#### PROBLEM DETAILS:
Reproduce nothing but the lines from the one with "Contact (65, 2415)" down to the last line of the data below.

#### RECORDS TO USE:
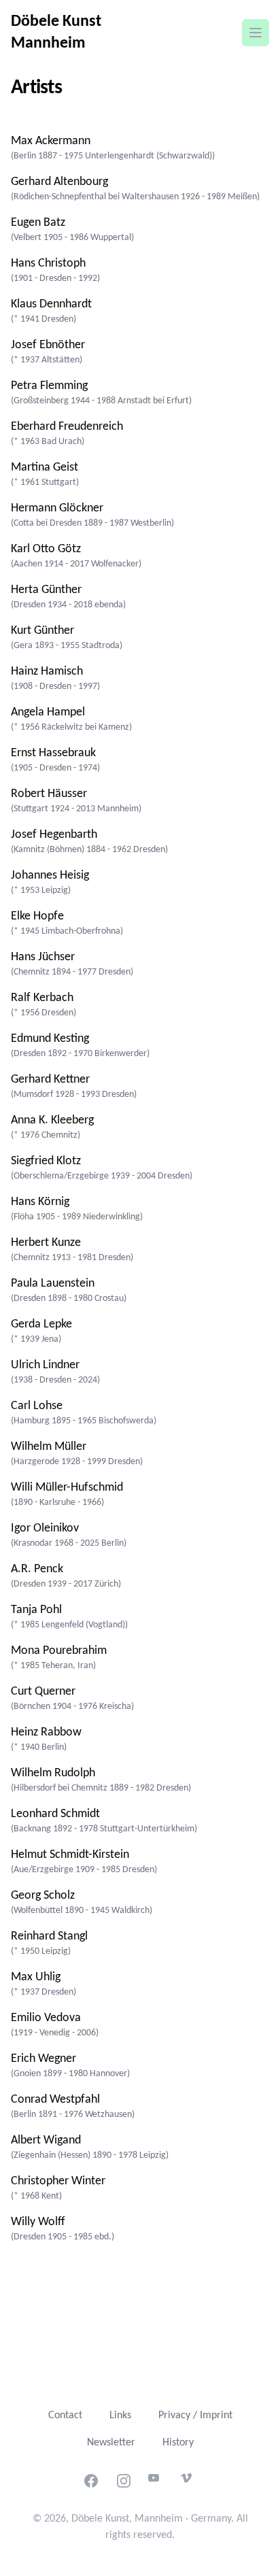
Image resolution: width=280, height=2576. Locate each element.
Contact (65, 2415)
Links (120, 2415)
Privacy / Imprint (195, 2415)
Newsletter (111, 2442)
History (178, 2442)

#### COMPLETED TASK:
Contact (65, 2415)
Links (120, 2415)
Privacy / Imprint (195, 2415)
Newsletter (111, 2442)
History (178, 2442)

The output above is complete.